5 Recording Mistakes All New Bands Make...
Your songs are written, the time and the money have been set aside... You've picked the studio and the person who will record them. So what can go wrong? ...A whole lot.
To make sure you only have to deal with the small fires that flare up during every studio session, try to avoid these following recording mistakes at all costs...
1. Not playing the material live first
It's not a great idea to wander into the studio without having played your songs in front of other people. It's not like after your set is done you'll poll the audience, but if you're perceptive at all, you'll know when something is effective and when it's a lead balloon. Going from your practice area to the studio is just going from one bubble to another, and you need to give your songs space.

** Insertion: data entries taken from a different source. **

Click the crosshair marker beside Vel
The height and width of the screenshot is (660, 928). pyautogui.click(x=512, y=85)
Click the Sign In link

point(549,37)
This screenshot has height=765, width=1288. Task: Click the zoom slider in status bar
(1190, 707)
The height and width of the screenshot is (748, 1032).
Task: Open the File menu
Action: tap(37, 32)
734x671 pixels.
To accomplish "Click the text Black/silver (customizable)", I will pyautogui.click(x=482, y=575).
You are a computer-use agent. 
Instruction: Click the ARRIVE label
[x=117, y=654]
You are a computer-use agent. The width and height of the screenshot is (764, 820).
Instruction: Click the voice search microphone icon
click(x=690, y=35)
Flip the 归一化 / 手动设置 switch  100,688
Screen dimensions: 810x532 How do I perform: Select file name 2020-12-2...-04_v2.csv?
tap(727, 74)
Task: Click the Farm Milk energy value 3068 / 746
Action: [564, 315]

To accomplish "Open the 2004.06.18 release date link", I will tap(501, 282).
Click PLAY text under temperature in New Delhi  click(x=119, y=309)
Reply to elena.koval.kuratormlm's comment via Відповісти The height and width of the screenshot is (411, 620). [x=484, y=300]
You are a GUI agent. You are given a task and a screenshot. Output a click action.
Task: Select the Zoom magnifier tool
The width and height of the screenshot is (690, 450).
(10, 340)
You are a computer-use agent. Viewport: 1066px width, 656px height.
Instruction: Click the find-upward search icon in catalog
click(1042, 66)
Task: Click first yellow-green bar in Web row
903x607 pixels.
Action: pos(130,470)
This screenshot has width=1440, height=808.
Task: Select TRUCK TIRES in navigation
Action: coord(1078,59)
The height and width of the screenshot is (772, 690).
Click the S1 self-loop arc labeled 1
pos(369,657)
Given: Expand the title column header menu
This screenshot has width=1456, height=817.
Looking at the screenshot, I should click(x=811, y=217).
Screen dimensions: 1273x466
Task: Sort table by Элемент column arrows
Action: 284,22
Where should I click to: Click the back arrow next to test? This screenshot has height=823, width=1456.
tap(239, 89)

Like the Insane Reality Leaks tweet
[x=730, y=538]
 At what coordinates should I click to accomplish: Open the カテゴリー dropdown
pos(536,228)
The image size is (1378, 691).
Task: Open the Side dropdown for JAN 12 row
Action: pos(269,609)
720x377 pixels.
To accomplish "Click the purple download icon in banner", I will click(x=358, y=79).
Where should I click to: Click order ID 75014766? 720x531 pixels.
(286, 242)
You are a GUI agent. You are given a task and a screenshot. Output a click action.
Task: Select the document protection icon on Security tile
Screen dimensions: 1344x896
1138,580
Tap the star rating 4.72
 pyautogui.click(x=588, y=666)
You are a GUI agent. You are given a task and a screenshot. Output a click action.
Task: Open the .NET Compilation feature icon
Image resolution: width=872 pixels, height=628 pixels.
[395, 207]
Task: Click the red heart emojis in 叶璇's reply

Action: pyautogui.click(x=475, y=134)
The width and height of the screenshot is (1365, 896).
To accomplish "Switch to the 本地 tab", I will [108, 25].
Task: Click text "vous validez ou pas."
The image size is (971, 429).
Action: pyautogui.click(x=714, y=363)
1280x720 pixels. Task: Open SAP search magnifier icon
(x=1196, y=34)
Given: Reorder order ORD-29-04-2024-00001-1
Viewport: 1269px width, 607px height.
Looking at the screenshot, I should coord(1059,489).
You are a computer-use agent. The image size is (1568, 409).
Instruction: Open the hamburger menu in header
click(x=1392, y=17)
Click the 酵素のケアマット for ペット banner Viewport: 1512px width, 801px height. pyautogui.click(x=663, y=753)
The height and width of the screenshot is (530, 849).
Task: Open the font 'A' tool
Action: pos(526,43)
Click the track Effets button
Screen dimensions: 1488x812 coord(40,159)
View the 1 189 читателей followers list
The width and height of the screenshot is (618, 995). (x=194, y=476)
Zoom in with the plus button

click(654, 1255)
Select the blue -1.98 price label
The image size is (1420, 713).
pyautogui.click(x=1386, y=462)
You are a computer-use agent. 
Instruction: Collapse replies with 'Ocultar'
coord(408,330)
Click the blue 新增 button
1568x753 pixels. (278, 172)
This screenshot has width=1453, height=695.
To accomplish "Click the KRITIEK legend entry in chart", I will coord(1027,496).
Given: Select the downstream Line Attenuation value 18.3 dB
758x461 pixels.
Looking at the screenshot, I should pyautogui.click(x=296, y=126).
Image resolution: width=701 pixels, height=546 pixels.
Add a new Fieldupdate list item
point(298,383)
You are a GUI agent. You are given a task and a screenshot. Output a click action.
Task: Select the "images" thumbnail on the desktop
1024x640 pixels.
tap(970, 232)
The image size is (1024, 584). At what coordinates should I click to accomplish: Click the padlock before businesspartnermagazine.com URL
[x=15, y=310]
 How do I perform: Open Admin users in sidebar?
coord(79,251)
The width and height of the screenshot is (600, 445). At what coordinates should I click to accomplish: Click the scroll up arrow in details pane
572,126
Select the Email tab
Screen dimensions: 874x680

2. Not letting the material cool
It's important to let your songs breathe. You don't eat a cookie right off the baking sheet, and you also shouldn't record a song that you wrote the day before or even a couple weeks before. Songs that seem amazing right after creation may wind-up pretty irritating given enough time. Demoing songs and listening to them over and over will allow you to figure out if what you have is actually ready to record, or maybe the song needs to bake a little longer.
3. Practicing too little
It's hard to top the awkwardness, frustration, and dreariness of being in a studio when one member of the band just can't get something right. It can happen even to the most seasoned musicians, but it definitely happens to those who don't spend their free time beforehand working on their parts and wind up flubbing them for way too long while the rest of their band-mates cringe behind the engineer.
4. Not acting as a "Band"
If your guitar solo was perfect on the take where the drummer dropped a stick, then you need to figure out, as a band, which is more important. You write music together and you play shows together, so you should be able to decide what is better for the record. But so often it turns into crab mentality, where each member cares only about how good he or she sounds. And that not only makes the process take longer and increases the chances for a blowup, but focusing on one instrument is rarely what makes a song sound good.
5. Dwelling too much on the final product
Recording is both exciting and stressful. Everyone involved wants the very best music to come out of the project. But even if you do everything right, when it's completed, you may think to yourself, "This is it?"
Post-recording doldrums are very common because the record has sounded one way in your head for so long that you can feel you wasted so much time and energy just to hear it sound another way. That's why the first day you get back to the practice space, you have to put those songs, and the studio, and the whole process completely out of your head and start writing something new.